▸ **Exercise requirements**: Pick out every line in the listing below that contains the string "resolution", with case counting.
┏━━
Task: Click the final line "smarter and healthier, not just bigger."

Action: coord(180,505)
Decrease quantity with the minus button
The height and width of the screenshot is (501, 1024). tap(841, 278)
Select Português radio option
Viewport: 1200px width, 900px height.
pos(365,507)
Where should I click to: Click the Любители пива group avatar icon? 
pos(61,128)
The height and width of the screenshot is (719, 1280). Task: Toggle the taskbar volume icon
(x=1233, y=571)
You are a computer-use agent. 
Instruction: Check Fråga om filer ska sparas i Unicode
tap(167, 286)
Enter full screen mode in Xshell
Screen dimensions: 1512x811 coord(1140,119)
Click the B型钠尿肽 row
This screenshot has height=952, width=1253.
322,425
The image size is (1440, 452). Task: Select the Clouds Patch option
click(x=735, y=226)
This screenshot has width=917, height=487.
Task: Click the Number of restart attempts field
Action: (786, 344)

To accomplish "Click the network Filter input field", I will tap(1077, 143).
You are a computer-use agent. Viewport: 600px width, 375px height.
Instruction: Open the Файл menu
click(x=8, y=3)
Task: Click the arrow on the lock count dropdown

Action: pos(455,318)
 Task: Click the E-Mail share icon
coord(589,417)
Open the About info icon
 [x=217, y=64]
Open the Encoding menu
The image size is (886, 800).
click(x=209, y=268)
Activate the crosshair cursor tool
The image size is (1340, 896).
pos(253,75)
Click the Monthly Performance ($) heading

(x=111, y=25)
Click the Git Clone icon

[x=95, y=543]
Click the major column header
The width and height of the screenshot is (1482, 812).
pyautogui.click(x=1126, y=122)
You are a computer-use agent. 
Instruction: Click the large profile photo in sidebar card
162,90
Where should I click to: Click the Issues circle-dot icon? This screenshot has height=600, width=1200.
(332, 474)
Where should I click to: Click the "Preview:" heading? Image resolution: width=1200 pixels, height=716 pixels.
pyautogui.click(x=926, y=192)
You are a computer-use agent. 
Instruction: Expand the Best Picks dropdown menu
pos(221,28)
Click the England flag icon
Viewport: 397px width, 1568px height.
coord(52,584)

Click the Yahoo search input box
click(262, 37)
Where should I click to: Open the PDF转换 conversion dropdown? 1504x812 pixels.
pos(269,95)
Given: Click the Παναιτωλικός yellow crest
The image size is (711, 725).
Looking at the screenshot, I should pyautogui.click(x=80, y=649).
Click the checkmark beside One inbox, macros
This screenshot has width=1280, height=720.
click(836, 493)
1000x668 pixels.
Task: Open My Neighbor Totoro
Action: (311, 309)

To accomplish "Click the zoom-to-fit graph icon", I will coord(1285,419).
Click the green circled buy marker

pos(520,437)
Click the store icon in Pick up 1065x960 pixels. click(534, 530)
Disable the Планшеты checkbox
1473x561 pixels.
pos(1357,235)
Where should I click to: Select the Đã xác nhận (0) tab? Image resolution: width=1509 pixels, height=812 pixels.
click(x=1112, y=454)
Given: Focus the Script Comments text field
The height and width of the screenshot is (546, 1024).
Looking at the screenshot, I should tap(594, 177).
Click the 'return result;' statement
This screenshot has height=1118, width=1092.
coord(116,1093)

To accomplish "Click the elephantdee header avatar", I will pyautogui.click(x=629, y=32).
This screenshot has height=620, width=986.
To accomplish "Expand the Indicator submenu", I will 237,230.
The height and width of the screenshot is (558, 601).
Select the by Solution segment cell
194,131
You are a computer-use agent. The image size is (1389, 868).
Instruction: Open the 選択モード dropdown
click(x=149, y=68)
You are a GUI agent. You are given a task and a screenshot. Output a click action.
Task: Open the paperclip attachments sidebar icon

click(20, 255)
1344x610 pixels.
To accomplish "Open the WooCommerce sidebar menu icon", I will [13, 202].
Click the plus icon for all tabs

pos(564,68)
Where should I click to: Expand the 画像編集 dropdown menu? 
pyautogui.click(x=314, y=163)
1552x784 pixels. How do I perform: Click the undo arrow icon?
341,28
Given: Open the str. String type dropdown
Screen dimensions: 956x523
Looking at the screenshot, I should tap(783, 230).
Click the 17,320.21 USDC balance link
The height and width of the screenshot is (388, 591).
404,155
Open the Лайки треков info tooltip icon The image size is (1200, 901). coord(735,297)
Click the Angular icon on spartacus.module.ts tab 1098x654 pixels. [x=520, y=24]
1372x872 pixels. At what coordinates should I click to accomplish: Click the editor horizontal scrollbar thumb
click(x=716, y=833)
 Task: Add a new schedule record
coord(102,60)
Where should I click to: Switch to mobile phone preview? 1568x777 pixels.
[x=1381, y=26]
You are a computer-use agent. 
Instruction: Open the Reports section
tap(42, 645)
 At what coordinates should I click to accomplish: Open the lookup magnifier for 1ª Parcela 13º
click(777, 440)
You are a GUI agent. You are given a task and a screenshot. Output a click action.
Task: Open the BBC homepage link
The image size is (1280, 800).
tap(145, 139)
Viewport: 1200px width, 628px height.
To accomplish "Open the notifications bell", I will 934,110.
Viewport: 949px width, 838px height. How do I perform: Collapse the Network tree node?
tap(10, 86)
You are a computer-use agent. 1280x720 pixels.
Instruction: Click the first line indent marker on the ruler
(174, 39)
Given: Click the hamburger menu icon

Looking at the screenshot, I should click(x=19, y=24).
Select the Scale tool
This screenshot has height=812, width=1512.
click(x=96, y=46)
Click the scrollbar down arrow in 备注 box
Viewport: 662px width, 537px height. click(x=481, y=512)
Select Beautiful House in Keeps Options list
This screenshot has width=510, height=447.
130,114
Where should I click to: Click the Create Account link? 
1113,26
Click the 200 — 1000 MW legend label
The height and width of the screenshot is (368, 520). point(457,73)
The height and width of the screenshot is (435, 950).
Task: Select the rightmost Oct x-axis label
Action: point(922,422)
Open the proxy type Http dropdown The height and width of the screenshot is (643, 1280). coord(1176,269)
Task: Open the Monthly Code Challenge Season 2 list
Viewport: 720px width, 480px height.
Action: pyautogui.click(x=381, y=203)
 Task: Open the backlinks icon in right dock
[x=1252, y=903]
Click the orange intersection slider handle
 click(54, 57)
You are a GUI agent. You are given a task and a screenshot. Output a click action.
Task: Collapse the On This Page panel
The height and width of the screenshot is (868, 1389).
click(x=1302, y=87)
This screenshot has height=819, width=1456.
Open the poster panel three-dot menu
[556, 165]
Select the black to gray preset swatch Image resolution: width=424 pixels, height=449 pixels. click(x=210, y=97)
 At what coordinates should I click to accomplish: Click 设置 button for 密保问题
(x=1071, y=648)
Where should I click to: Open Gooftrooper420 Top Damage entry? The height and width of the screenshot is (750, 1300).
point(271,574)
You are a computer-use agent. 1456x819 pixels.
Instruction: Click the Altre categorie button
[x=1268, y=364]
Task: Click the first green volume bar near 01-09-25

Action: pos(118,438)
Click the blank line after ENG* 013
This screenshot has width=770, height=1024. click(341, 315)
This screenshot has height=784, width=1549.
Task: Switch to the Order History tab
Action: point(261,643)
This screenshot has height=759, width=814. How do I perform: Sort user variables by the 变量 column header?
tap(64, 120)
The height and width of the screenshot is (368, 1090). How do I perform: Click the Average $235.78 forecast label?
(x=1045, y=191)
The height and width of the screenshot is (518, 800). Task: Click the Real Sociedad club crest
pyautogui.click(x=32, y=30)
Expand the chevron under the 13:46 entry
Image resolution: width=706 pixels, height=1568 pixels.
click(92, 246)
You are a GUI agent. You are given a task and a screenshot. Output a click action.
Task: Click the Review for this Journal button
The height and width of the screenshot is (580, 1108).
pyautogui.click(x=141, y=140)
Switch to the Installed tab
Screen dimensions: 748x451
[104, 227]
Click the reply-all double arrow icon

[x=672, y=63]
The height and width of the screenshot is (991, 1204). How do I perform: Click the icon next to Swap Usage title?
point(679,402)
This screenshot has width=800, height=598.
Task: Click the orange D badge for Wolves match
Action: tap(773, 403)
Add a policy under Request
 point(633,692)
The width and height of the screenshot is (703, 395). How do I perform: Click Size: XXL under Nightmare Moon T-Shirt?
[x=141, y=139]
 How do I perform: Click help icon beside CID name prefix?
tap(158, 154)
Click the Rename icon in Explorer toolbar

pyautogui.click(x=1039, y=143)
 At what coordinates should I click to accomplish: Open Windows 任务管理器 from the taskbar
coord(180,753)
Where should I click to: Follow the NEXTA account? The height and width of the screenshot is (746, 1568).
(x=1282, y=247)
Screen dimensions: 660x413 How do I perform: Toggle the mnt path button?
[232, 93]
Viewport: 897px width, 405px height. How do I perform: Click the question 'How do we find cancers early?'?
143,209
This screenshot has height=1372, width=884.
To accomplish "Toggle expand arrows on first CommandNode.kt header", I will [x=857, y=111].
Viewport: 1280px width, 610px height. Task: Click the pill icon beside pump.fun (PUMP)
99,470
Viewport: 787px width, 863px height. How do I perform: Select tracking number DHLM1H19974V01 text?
┗━━
▸ **Solution to this task**:
Where should I click to: Click the "Preview:" heading? Image resolution: width=1200 pixels, height=716 pixels.
Where should I click to: Select the Đã xác nhận (0) tab? Image resolution: width=1509 pixels, height=812 pixels.
Select the black to gray preset swatch Image resolution: width=424 pixels, height=449 pixels. click(x=210, y=97)
Image resolution: width=706 pixels, height=1568 pixels.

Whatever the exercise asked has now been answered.